• **Quoted passage**
══════
We note that mpc4j is mainly focused on research and mpc4j assumes a very strong system model. Specifically, mpc4j assumes never-crash nodes with a fully synchronized network. In practice, crash-recovery nodes with a partially synchronized network would be a reasonable system model. Aside from the system model, mpc4j tries to integrate tools that are suitable to be used in the production environment. We emphasize that additional engineering problems need to be solved if you want to develop your own MPC/DP applications. A reasonable solution would be to implement communication APIs on your own, develop protocols by calling tools in mpc4j, and referring protocol implementations in mpc4j as a prototype.

Features

mpc4j has the following features:

  • aarch64 support: mpc4j can run on both x86_64 and aarch64. Researchers can develop and test protocols on Macbook M1 (aarch64) and then run experiments on Linux OS (x86_64).
  • SM series support: Developers may want to use SM series algorithms (SM2 for public-key operations, SM3 for hashing, and SM4 for block cipher operations) instead of regular algorithms (like secp256k1 for public-key operations, SHA256 for hashing, and AES for block cipher operations). Also, the SM series algorithms are accepted by ISO/IES, so it may be necessary to support SM series algorithms under MPC settings. mpc4j leverages Bouncy Castle to support SM series algorithms.
══════
• **Data lines**
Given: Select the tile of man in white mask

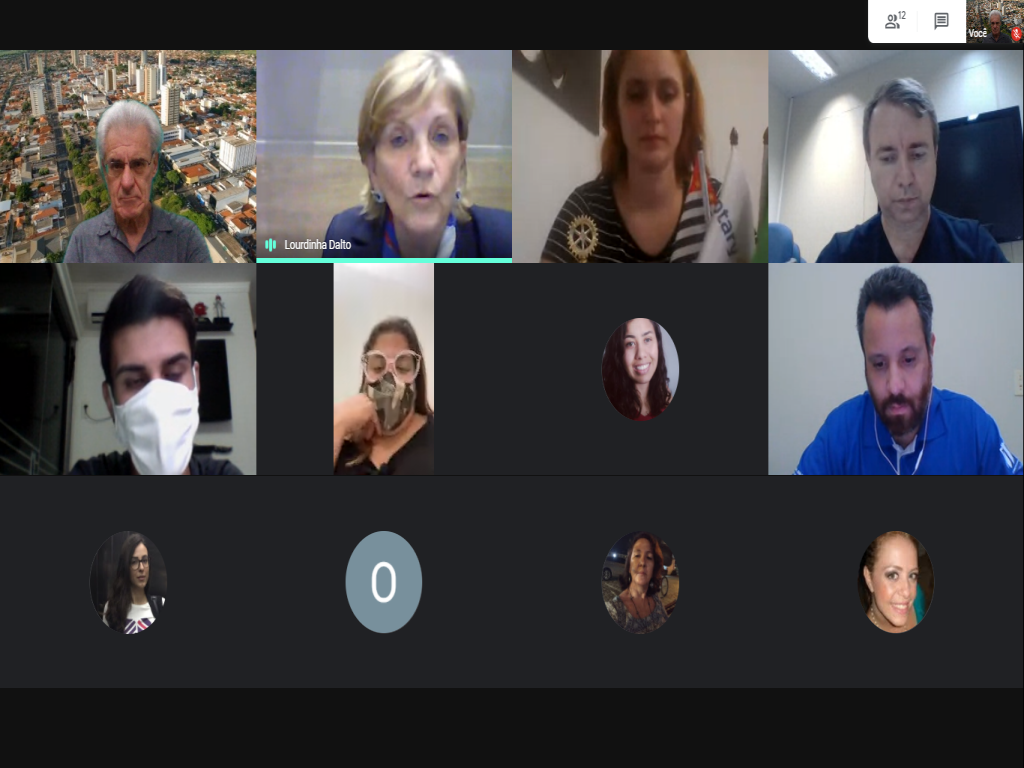Looking at the screenshot, I should (128, 369).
══════
• **Requests**
- a) In the mpc4j text, which library does mpc4j use to support the SM series algorithms?
- b) Carry the mpc4j text forward from its last sentence, in the same style.

• **Results**
- a) Bouncy Castle

- b)
Contact

mpc4j is mainly developed by Weiran Liu. Feel free to contact me at liuweiran900217@gmail.com.

  • The submodules involving Fully Homomorphic Encryption (FHE) are mainly developed by Liqiang Peng and Qixian Zhou.
  • The submodules involving Vector Oblivious Linear Evaluation (VOLE) are mainly developed by Hanwen Feng.
  • The components of TFHE are developed by Zhen Gu of Computing Technology Lab (CTL) in Damo, Alibaba. The rest of their TFHE implementation by extending SEAL will be later released in their FHE library.
  • The FourQ-related implementations and mobile PSI-friendly OPRF (i.e., single-query OPRF) are developed by Qixian Zhou.
  • The submodules for circuits and operations based on the Boolean/arithmetic circuits are mainly developed by Li Peng.

Who Uses mpc4j

Currently, DataTrust is powered by mpc4j. If your project uses mpc4j and you do not mind it appearing here, don't hesitate to get in touch with me.

Academic Implementations

Some Implementations of our Works

If you want to test and evaluate our protocol implementations, compile and run the corresponding jar file with the config file. For example, if you want to run implementations related to PSU in the package mpc4j-s2pc-pso, you can first find example config files located in conf/psu in mpc4j-s2pc-pso, and then run java -jar mpc4j-s2pc-pso-X.X.X-jar-with-dependencies.jar conf_file_name.txt separately on two platforms with direct network connections (using the network channel assigned in config files) or on two terminals in one platform (using local network 127.0.0.1). Note that **you need first to run the server and then run the client. **The server and the client implicitly synchronize before running the protocol, and the first step is the client sends something like "hello" to the server. If the server is offline at that time, the program will get stuck.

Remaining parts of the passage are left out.